Die vom Pharma-Riesen Ende letzten Jahres eingereichte Klage stellte ein Novum in der Geschichte der Justiz dar. Niemals vorher hatte ein Unternehmen versucht, mit Verweis auf angeblich verletzte Patentrechte in ein Zulassungsverfahren einzugreifen. Darum erkannten die COORDINATION GEGEN BAYER-GEFAHREN (CBG) und andere Initiativen inner- und außerhalb des Subkontinents sofort die gesundheitspolitische Dimension des Vorstoßes und protestierten vehement. „BAYER versucht nicht nur, seine eigenen Monopolrechte zu wahren, das Unternehmen will auch einen Präzedenzfall schaffen und so andere Firmen davon profitieren lassen“, kritisierte etwa Amit Sen Gupta vom indischen PEOPLE‘S HEALTH MOVEMENT.

Dabei erlaubt das TRIPS-Abkommen, das streng über den Schutz geistigen Eigentums im internationalen Güterverkehr wacht, ausdrücklich die Zulassung von Nachahmer-Medikamenten, auch wenn das Patent für das Ursprungspräparat noch gilt. Eine Lizenz zum Vertrieb der Pharmazeutika haben die Generika-Hersteller damit freilich noch nicht, die Regelung will nur eine rasche Verfügbarkeit der Medikamenten-Kopien nach Ablauf der Schonzeit sicherstellen. Der Leverkusener Multi kannte diesen Paragraphen natürlich und versuchte, ihn mit juristischen Winkelzügen zu umgehen. So behauptete er, das von CIPLA hergestellte NEXAVAR-Double hätte einen anderen Wirk-Mechanismus als das Original. Ein durchsichtiges und leicht zu vereitelndes Manöver, das seinen Zweck dennoch nicht ganz verfehlte, wie Ravindra Bhat feststellte. „Selbst wenn solche Klagen nicht zum Erfolg führen, haben sie jedoch häufig den kurzfristigen Effekt, dass Konkurrenten durch einstweilige Verfügungen blockiert werden. Dies geschah auch im vorliegenden Fall. Der Antragsteller hat eine unabhängige Bewertung von CIPLAs Antrag erfolgreich verzögert“, erläuterte der Richter.

**Inhalt der Daten:**
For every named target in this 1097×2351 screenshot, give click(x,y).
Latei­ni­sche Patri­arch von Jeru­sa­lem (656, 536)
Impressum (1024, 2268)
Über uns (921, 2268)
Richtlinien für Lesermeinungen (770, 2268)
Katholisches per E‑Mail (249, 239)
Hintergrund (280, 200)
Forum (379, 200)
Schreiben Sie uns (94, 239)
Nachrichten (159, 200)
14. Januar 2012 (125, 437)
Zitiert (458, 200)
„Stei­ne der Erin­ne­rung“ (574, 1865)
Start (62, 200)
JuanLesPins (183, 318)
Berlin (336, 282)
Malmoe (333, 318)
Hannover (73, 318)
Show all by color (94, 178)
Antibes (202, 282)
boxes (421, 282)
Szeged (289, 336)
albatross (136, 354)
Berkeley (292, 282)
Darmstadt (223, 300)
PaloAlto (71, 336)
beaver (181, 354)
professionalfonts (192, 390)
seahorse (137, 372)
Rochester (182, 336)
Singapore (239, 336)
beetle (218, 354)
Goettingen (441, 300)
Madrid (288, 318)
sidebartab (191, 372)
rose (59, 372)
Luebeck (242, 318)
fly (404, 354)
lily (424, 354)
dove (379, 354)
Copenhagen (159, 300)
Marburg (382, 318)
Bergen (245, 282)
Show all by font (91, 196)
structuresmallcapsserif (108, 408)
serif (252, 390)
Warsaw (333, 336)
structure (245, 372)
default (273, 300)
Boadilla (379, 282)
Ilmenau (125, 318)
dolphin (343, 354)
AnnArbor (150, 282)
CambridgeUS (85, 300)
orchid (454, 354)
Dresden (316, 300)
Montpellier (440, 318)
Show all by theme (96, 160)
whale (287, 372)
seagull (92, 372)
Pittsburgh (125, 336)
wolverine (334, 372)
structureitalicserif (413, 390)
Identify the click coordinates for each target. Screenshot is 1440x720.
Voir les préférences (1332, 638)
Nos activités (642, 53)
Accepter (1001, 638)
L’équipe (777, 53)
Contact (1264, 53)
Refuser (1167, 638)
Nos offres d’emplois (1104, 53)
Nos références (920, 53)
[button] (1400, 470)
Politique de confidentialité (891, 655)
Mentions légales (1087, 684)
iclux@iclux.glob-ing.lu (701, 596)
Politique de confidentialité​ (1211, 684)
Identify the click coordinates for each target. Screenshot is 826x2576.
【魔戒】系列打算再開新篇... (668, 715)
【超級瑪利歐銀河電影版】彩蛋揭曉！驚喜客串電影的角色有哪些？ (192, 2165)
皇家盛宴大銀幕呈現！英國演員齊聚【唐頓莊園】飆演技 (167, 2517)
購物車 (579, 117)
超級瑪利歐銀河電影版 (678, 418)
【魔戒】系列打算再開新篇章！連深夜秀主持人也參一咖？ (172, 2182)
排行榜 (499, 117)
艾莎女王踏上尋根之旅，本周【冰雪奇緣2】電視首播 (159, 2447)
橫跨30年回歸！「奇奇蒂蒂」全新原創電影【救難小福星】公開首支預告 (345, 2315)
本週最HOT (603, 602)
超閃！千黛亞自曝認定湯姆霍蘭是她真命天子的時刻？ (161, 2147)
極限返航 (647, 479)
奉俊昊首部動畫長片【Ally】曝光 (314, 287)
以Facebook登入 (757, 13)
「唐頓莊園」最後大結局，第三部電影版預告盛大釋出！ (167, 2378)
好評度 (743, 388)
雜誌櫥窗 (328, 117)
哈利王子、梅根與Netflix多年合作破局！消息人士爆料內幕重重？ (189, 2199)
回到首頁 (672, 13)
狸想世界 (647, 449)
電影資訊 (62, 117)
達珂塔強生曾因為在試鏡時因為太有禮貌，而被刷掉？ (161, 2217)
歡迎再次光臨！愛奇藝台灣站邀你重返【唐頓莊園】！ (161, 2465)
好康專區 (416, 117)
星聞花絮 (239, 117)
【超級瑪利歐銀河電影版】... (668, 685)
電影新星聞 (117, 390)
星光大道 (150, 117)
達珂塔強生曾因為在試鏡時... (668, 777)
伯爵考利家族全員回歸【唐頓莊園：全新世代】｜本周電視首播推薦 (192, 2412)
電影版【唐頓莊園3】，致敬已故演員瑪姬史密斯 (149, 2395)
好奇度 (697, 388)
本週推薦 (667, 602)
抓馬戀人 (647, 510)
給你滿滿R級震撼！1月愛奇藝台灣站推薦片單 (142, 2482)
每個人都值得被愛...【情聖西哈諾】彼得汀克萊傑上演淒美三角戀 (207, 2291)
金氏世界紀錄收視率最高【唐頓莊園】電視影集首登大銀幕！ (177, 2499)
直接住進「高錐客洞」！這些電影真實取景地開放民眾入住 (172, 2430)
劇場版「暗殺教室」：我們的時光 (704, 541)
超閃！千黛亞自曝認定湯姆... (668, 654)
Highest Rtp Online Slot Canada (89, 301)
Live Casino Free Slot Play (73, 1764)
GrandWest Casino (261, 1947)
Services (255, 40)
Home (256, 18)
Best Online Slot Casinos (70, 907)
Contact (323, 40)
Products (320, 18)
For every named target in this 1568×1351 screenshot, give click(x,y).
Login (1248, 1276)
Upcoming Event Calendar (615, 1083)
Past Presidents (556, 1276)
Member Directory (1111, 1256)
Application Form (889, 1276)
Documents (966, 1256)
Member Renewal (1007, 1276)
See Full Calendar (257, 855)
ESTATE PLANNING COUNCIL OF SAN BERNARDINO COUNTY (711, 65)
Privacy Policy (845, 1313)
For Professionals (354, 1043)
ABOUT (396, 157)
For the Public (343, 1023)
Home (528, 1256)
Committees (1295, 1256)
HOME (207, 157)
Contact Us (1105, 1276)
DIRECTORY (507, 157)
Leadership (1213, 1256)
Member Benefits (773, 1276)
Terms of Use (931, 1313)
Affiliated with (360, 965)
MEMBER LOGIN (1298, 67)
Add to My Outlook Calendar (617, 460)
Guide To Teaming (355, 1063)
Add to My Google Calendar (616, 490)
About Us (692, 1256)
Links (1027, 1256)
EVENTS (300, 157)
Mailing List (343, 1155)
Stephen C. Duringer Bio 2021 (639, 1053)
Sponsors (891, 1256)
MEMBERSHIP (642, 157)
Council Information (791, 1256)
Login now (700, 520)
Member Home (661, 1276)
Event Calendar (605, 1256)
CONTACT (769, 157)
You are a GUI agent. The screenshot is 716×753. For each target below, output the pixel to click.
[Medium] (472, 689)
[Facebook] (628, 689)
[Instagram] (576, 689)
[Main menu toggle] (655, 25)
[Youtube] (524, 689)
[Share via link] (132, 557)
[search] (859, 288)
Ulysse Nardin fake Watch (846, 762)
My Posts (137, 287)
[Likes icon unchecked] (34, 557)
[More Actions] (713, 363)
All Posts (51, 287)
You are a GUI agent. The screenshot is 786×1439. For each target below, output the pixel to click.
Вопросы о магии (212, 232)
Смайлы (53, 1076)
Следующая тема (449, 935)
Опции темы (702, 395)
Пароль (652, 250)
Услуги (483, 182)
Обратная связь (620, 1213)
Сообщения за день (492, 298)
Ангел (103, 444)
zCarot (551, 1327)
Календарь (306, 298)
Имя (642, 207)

**Arbeitsauftrag:**
Setze den Textauszug über die Patentklage von BAYER nach seinem letzten Satz fort.

**Antwort:**
Diese Verzögerungstaktik wendet BAYER fast schon routinemäßig an. Aktuell prozessiert der Pillen-Riese gerade gegen das Generika-Unternehmen TEVA - bereits zum dritten Mal. Aber auch sonst lässt sich Big Pharma nicht lumpen. 700 entsprechende Gerichtsverfahren zählte ein EU-Bericht zwischen 2000 und 2007. Die Wettbewerbskommissarin Neelie Kroes sah darin ein Indiz dafür, „dass die Pharma-Märkte nicht so gut funktionieren, wie sie sollten“ und kündigte Maßnahmen gegen die unlauter auf dem Rechtsweg erstrittenen Patent-Verlängerungen an. Nicht zuletzt die immensen Kosten von ca. drei Milliarden Euro, die BAYER & Co. den Gesundheitssystemen damit aufbürden, haben sie zu diesem Schritt bewogen.

Im Prinzip hat die Europäische Union jedoch gar nichts gegen die Privatisierung von Wissen, wie sie im Patentrecht zum Ausdruck kommt. In ihrer Außenhandelspolitik setzt sie sich sogar für länger währende Copyrights ein - nur eben ohne juristische Tricks. So dringt die EU derzeit in Verhandlungen mit Kolumbien auf eine Verlängerung der Patentlaufzeiten für Medikamente von 20 auf 25 Jahre. Die den Zulassungen vorausgegangenen Arznei-Tests will Brüssel nicht mehr wie bisher nach fünf, sondern erst nach elf Jahren zugänglich machen. „Gerade in Zeiten der Krise muss die EU neue Instrumente suchen, um ökonomisch zu wachsen“, sagt Marianne Gumaelius von der „Generaldirektion Handel“ der EU-Kommission zur Begründung der Standort-Politik.

Diese betreibt Brüssel auch gegenüber Indien. Darum nahm Dr. Dieter Lehmkuhl vom Vorstand der deutschen Sektion der ÄRZTE ZUR VERHÜTUNG DES ATOMKRIEGES (IPPNW) die Niederlage BAYERs vor dem High Court zum Anlass, an die EU zu appellieren, ihrerseits die PatientInnen-Interessen stärker zu berücksichtigen. „Die EU-Kommission ist nun aufgefordert, in ihren Verhandlungen über bilaterale Handlungsbeziehungen und geistige Eigentumsrechte mit Indien dem Menschenrecht auf Gesundheit Vorrang vor Handels- und Gewinninteressen einzuräumen“, so Lehmkuhl.